More observer than director, Jia is concerned with how it feels to be in a particular environment. His films are predicated on a sense of everyday social flux, and, more than any I’ve seen, they provide some sense of China’s seething interior. Jia’s parents were sent to Shanxi during the Cultural Revolution, and that’s where he was born. (Dislocation is his birthright.) Shanxi was also the setting for Jia’s first three movies—Xiao Wu, Platform, and Unknown Pleasures. Now, in Still Life, Shanxi’s inhabitants are themselves on the move. For Jia, the sense of a lost past is not only a matter of personal history, but something cultural and even geological. The eternal is transitory—or is it vice-versa? Fengjie, which has been on the banks of the Yangtze forever, is now the essence of the ephemeral. People live amid the rubble’s crevices, on abandoned piers and in derelict barges. Raw, unfinished, and painfully specific, the setting is the opposite of the denatured Beijing theme park in Jia’s previous movie, The World.

Deconstruction would seem to be Fengjie’s main industry, and as placid as Still Life often appears, there’s an undercurrent of violence. Old buildings are blown up, workers are sometimes obliged to remove unwilling tenants by force, and job-related injuries are rife. Without unduly belaboring the point, Jia suggests a pervasive, free-floating corruption. Everything is for sale. Money trumps all. Mao may be casually invoked, but the closest thing to an authority figure is Hong Kong superstar Chow Yun-Fat, glimpsed on TV lighting his cigarette with a fistful of dollars. Chow serves as a role model for one of the movie’s more hapless characters—a young would-be enforcer who foolishly challenges a more entrenched gang of thugs.

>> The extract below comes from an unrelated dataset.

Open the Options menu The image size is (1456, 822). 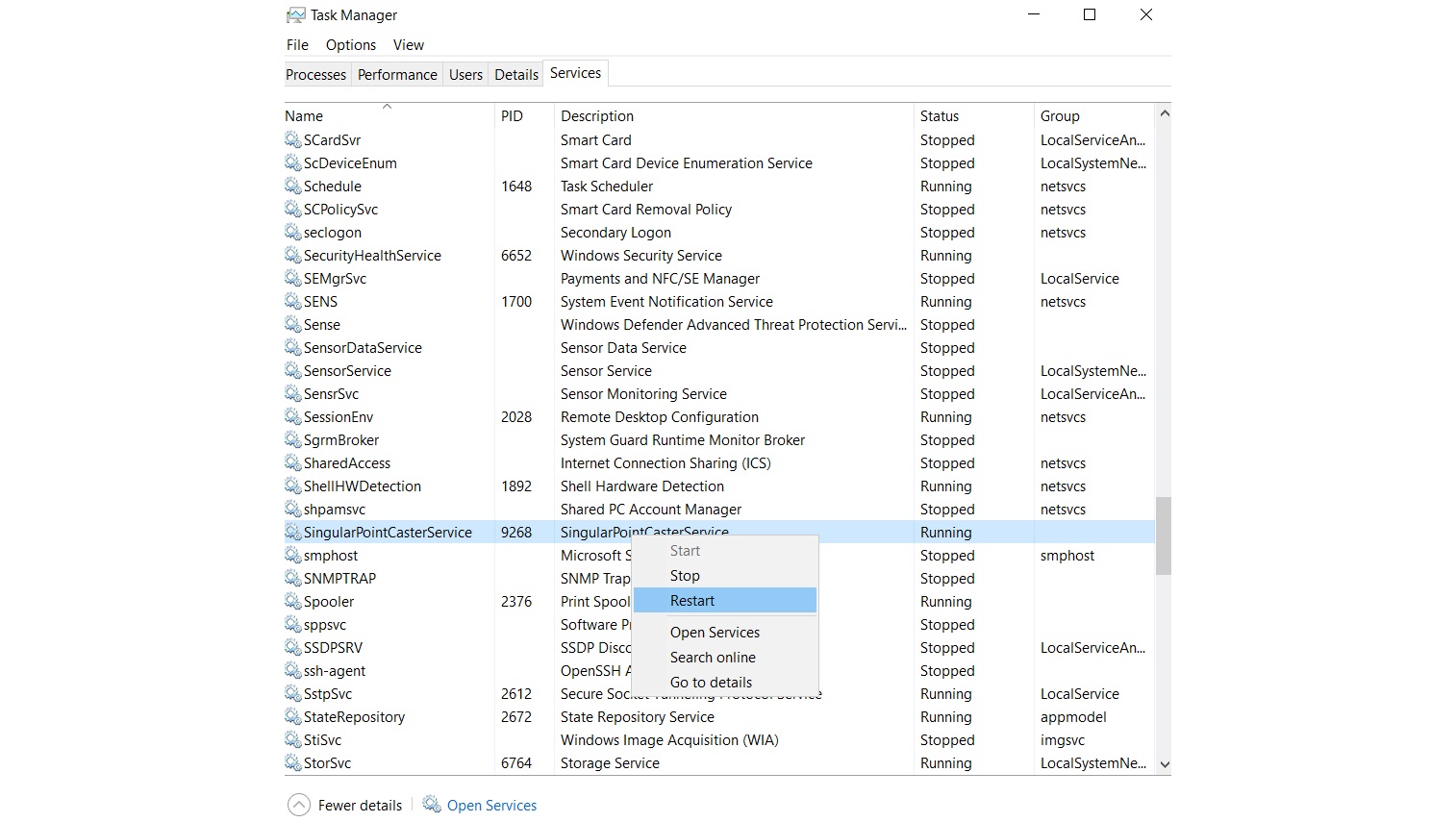(x=350, y=45)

As usual, Jia’s people tend toward the opaque—one of the movie’s most enthusiastic conversations is conducted with ringtones. But his compositions have their own eloquence. Everything’s despoiled, and yet, as rendered in cinematographer Yu Likwai’s rich, impossibly crisp HD images, everything is beautiful. The setting speaks. It’s still-life. Jia’s sensitivity to location has the focused purity of the work of landscape filmmakers like James Benning and Peter Hutton. But alongside the winding river and the misty mountains, Still Life vibrates with traces of human presence—deserted construction sites, shabby cluttered rooms, and moldering factory works. (The Chinese title translates as “The Good People of Three Gorges.”)

State-sanctioned director Zhang Yimou implicitly celebrates the new China with muscle-flexing historical spectaculars like Hero and Curse of the Golden Flower, which, in late 2006, unceremoniously displaced Still Life from Chinese multiplexes. Jia (who, following The World, has returned to independent production) makes it clear that China’s laissez-faire economy is as cruel as its communism or feudalism. What’s striking about Still Life is its microanalytical curiosity: Judgment seems suspended—like the bridge that magically lights up over the Yangtze or the unlikely tightrope walker glimpsed in the movie’s last shot.